[Information]
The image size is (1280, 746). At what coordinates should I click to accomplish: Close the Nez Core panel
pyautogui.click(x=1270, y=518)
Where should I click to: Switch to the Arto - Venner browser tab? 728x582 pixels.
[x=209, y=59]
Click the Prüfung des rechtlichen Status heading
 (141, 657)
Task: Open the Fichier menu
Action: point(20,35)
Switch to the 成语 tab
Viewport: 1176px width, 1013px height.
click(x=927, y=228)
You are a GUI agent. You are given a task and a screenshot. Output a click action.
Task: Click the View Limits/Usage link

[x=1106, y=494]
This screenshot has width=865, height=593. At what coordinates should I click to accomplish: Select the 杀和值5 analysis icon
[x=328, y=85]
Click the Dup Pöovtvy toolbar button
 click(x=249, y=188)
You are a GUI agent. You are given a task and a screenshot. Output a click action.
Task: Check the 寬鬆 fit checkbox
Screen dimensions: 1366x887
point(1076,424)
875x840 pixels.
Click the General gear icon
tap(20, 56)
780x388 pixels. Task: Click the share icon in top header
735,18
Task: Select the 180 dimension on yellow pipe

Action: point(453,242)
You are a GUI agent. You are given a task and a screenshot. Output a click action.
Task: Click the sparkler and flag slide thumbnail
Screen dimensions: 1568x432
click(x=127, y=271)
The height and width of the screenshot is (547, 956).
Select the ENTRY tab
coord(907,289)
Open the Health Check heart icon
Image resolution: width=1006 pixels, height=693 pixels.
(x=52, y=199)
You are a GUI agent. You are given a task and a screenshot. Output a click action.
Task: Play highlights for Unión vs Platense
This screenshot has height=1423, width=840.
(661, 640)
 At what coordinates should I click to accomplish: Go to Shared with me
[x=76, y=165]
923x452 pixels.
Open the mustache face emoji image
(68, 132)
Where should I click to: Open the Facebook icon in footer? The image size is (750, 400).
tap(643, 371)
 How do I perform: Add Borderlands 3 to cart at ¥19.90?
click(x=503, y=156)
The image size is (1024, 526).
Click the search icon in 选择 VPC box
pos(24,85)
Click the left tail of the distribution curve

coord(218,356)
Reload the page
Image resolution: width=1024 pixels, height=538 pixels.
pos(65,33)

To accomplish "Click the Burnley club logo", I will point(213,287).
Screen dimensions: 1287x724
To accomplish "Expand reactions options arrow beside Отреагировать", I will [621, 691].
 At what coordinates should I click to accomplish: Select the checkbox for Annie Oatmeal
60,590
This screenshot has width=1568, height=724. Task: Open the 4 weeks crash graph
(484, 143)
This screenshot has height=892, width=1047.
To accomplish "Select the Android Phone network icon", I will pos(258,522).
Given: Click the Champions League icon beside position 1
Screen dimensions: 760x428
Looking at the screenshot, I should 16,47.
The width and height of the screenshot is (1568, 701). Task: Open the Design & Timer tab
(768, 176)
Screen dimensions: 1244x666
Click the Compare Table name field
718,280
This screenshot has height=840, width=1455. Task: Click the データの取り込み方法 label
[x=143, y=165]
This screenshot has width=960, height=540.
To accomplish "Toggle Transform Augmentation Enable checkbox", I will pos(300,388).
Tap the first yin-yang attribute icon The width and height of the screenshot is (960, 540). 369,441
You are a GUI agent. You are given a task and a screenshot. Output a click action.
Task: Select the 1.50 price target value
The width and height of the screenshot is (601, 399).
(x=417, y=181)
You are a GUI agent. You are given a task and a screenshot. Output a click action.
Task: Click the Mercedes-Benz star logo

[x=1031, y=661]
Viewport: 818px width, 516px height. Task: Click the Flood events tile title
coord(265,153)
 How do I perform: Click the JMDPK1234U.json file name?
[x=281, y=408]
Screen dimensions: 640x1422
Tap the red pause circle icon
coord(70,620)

[Brief]
Repeat each entry exactly as it was given.

[Written answer]
The image size is (1280, 746). At what coordinates should I click to accomplish: Close the Nez Core panel
pyautogui.click(x=1270, y=518)
Where should I click to: Switch to the Arto - Venner browser tab? 728x582 pixels.
[x=209, y=59]
Click the Prüfung des rechtlichen Status heading
 (141, 657)
Task: Open the Fichier menu
Action: point(20,35)
Switch to the 成语 tab
Viewport: 1176px width, 1013px height.
click(x=927, y=228)
You are a GUI agent. You are given a task and a screenshot. Output a click action.
Task: Click the View Limits/Usage link

[x=1106, y=494]
This screenshot has width=865, height=593. At what coordinates should I click to accomplish: Select the 杀和值5 analysis icon
[x=328, y=85]
Click the Dup Pöovtvy toolbar button
 click(x=249, y=188)
You are a GUI agent. You are given a task and a screenshot. Output a click action.
Task: Check the 寬鬆 fit checkbox
Screen dimensions: 1366x887
point(1076,424)
875x840 pixels.
Click the General gear icon
tap(20, 56)
780x388 pixels. Task: Click the share icon in top header
735,18
Task: Select the 180 dimension on yellow pipe

Action: point(453,242)
You are a GUI agent. You are given a task and a screenshot. Output a click action.
Task: Click the sparkler and flag slide thumbnail
Screen dimensions: 1568x432
click(x=127, y=271)
The height and width of the screenshot is (547, 956).
Select the ENTRY tab
coord(907,289)
Open the Health Check heart icon
Image resolution: width=1006 pixels, height=693 pixels.
(x=52, y=199)
You are a GUI agent. You are given a task and a screenshot. Output a click action.
Task: Play highlights for Unión vs Platense
This screenshot has height=1423, width=840.
(661, 640)
 At what coordinates should I click to accomplish: Go to Shared with me
[x=76, y=165]
923x452 pixels.
Open the mustache face emoji image
(68, 132)
Where should I click to: Open the Facebook icon in footer? The image size is (750, 400).
tap(643, 371)
 How do I perform: Add Borderlands 3 to cart at ¥19.90?
click(x=503, y=156)
The image size is (1024, 526).
Click the search icon in 选择 VPC box
pos(24,85)
Click the left tail of the distribution curve

coord(218,356)
Reload the page
Image resolution: width=1024 pixels, height=538 pixels.
pos(65,33)

To accomplish "Click the Burnley club logo", I will point(213,287).
Screen dimensions: 1287x724
To accomplish "Expand reactions options arrow beside Отреагировать", I will [621, 691].
 At what coordinates should I click to accomplish: Select the checkbox for Annie Oatmeal
60,590
This screenshot has width=1568, height=724. Task: Open the 4 weeks crash graph
(484, 143)
This screenshot has height=892, width=1047.
To accomplish "Select the Android Phone network icon", I will pos(258,522).
Given: Click the Champions League icon beside position 1
Screen dimensions: 760x428
Looking at the screenshot, I should 16,47.
The width and height of the screenshot is (1568, 701). Task: Open the Design & Timer tab
(768, 176)
Screen dimensions: 1244x666
Click the Compare Table name field
718,280
This screenshot has height=840, width=1455. Task: Click the データの取り込み方法 label
[x=143, y=165]
This screenshot has width=960, height=540.
To accomplish "Toggle Transform Augmentation Enable checkbox", I will pos(300,388).
Tap the first yin-yang attribute icon The width and height of the screenshot is (960, 540). 369,441
You are a GUI agent. You are given a task and a screenshot. Output a click action.
Task: Select the 1.50 price target value
The width and height of the screenshot is (601, 399).
(x=417, y=181)
You are a GUI agent. You are given a task and a screenshot. Output a click action.
Task: Click the Mercedes-Benz star logo

[x=1031, y=661]
Viewport: 818px width, 516px height. Task: Click the Flood events tile title
coord(265,153)
 How do I perform: Click the JMDPK1234U.json file name?
[x=281, y=408]
Screen dimensions: 640x1422
Tap the red pause circle icon
coord(70,620)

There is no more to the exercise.